Data Provenance and Coverage Analysis for High Quality ML Models

Published in

Doma

10 min readJan 6, 2021

Before data scientists get to work building machine learning models, they typically conduct a series of steps known as “Exploratory Data Analysis” (EDA). While these steps are taught at data science boot camps and universities everywhere, I would like to argue that ML teams ought to adopt an even more fundamental series of quality checks to ensure that data is usable for production, in advance of attempting EDA.

When shopping for a new home, it is prudent for a prospective buyer to hire an inspector to assess not only the overall quality and condition of the property prior to purchase, but also the land and foundation upon which it is built. Similarly, when building a machine learning model, it’s important for a data scientist to establish the quality, integrity, and accuracy of their data, because without a rock-solid foundation in these areas, ML models are likely to fail in production. In both scenarios, incorrect assumptions about underlying quality can lead to disastrous outcomes.

“Data is at the core of State’s Title machine learning based product offerings and it is extremely important to ensure we properly assess and certify the data used in our models from initial data evaluation through to model deployment.”

This article will focus on some of the techniques and methodologies that can be used at the early data evaluation and preparation stages of the data modeling process to help ensure a model’s training and input data quality, accuracy, and integrity, before the EDA steps.

The data background check

Let’s start at the very beginning: obtaining and assessing source data. First, I want to distinguish between two different types of data sources: public and private. For our purposes, we’ll define public data as that which can be obtained by the general public at no cost, such as U.S. census data. Private data is that which is acquired through some cost or agreement with a third party, or data obtained within an organization. Though many of the evaluation techniques we’ll explore cater to both types, there are some additional factors at play when handling private data acquisition and evaluation particularly from third party providers. We’ll highlight those as we go along.

Prior to utilizing any data provider or data source for modeling purposes, we need to spend time learning and evaluating as much as we can about the source itself. This allows us to build a surface-level confidence in the data and make sure it is usable for our modeling initiative. It’s helpful to write down as many questions as possible and document the responses and findings related to those inquiries. Think of this as a background check. The data source should satisfy the check prior to being approved for your modeling use case.

It is worth exploring topics including:

Raw data collection

Where is the raw data being collected from? Is it manually gathered and compiled? Is it coming from some other private data provider?

2. Content

What features does the data include?

3. Data freshness

How fresh is the data? What is the frequency at which it is being updated?

4. Historical data fidelity

How are data updates handled? Are historical records replaced or retained during updates? Can we reliably retrieve snapshots of what the data would have looked like at a specific point in time?

5. Coverage

What is the data coverage with respect to time, geographic location, etc.?

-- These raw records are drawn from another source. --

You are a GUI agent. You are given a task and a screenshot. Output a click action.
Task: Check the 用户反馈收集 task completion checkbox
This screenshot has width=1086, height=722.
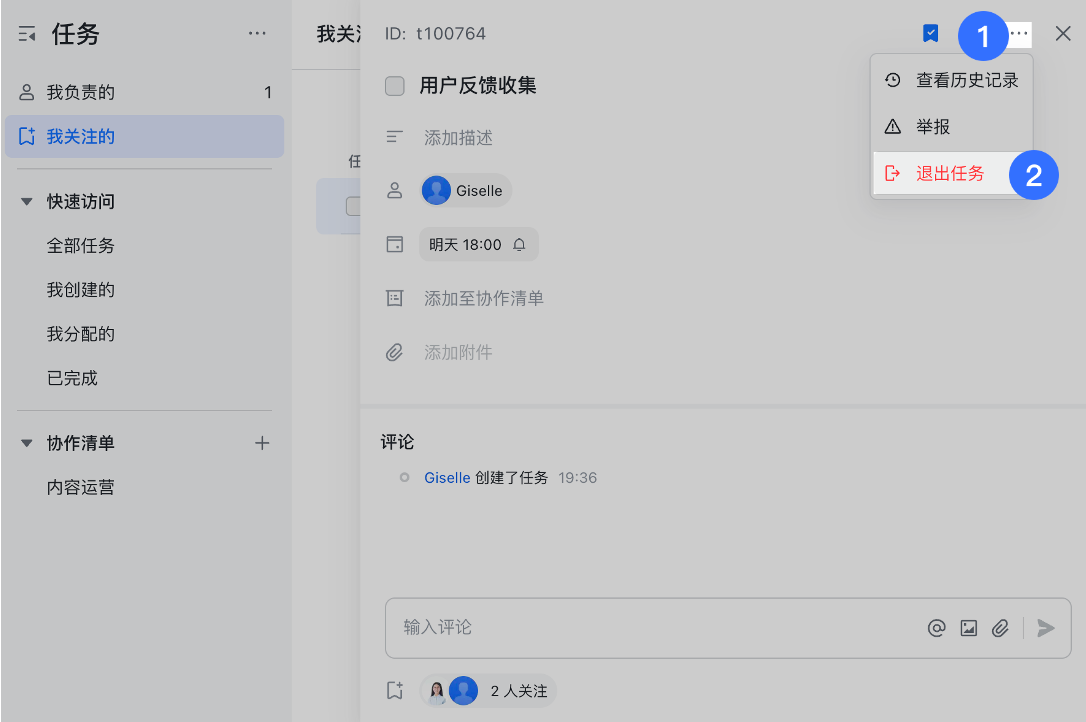[395, 86]
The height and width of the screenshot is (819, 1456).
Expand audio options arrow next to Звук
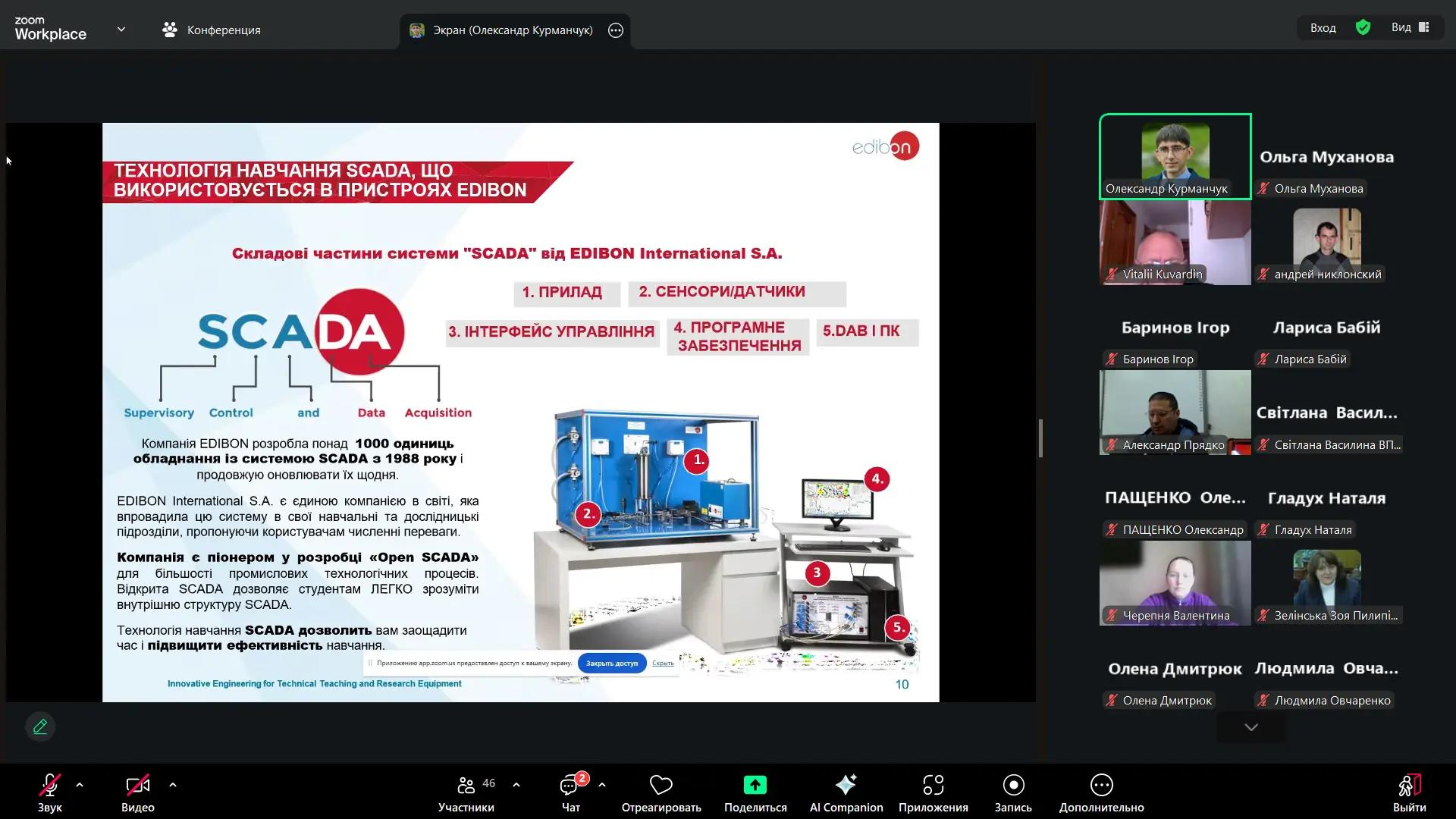(80, 785)
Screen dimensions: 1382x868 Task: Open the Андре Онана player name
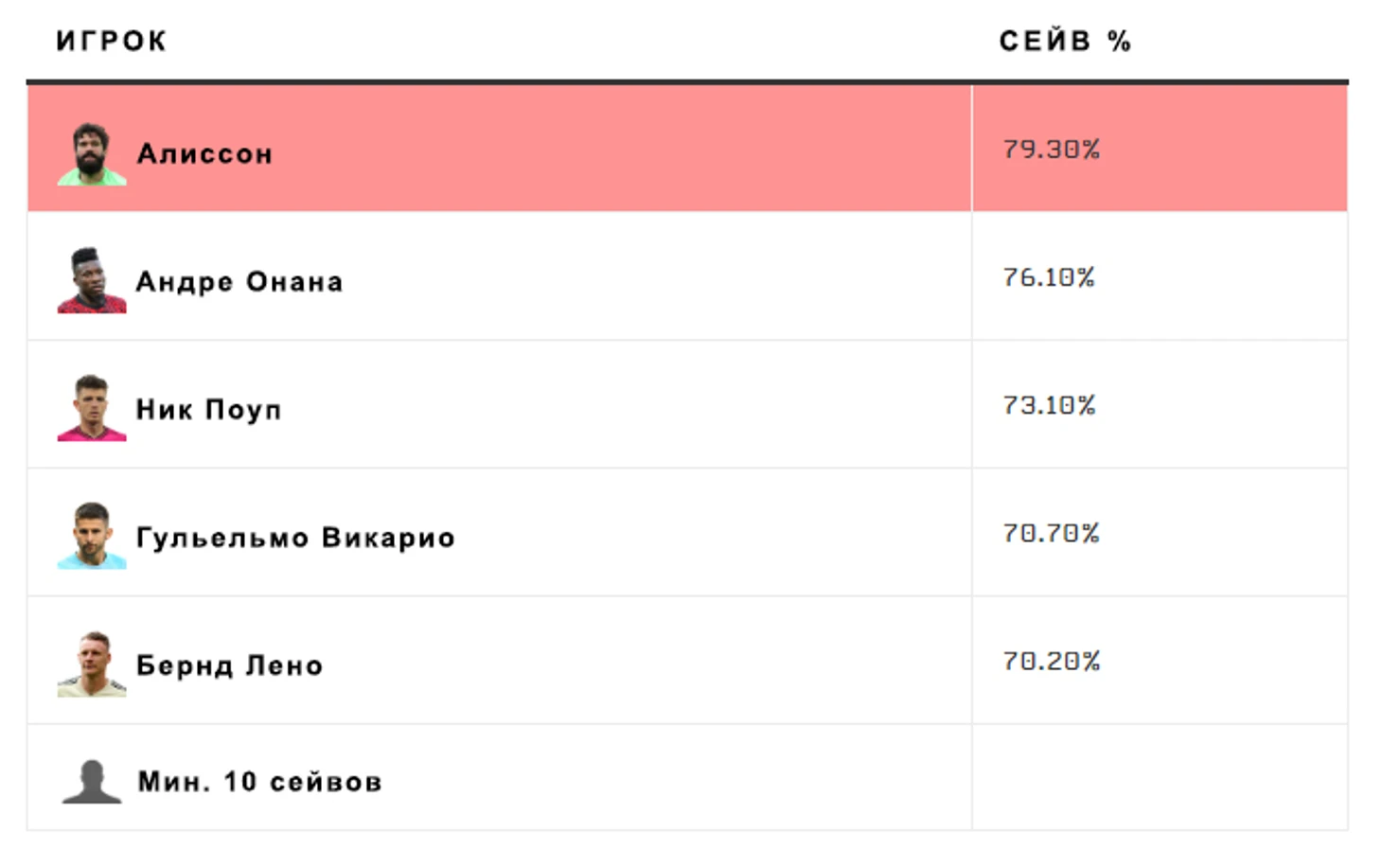[x=239, y=281]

Let’s take a closer look at each of these as we evaluate a public data set using the following hypothetical scenario:

Our team is building a model to predict New York City residential property sales prices. Historical sales price data is something that we’d like to incorporate into our model. For this purpose, we will evaluate New York City’s Department of Finance (NYC DOF) sales data as a prospective data source for our model.

Let’s assume that our team has access to a separate dataset that we completely trust, which has sales history data for a set of 10,000 NYC property addresses. This will serve as data we’ll use to validate the prospective new data source.

Raw data collection

It is important to understand details about the collection of the prospective data source. It provides initial insight into completeness and relevance for your use case. If working with a private data provider, many times this is uncovered by simply asking. It isn’t rare for private providers to obtain their information from multiple sources and/or data vendors. Though this is considered second-hand data, it may not always be a bad thing, especially if you find benefit in going to one place for a consolidated set of data as opposed to onboarding multiple vendors or sources yourself.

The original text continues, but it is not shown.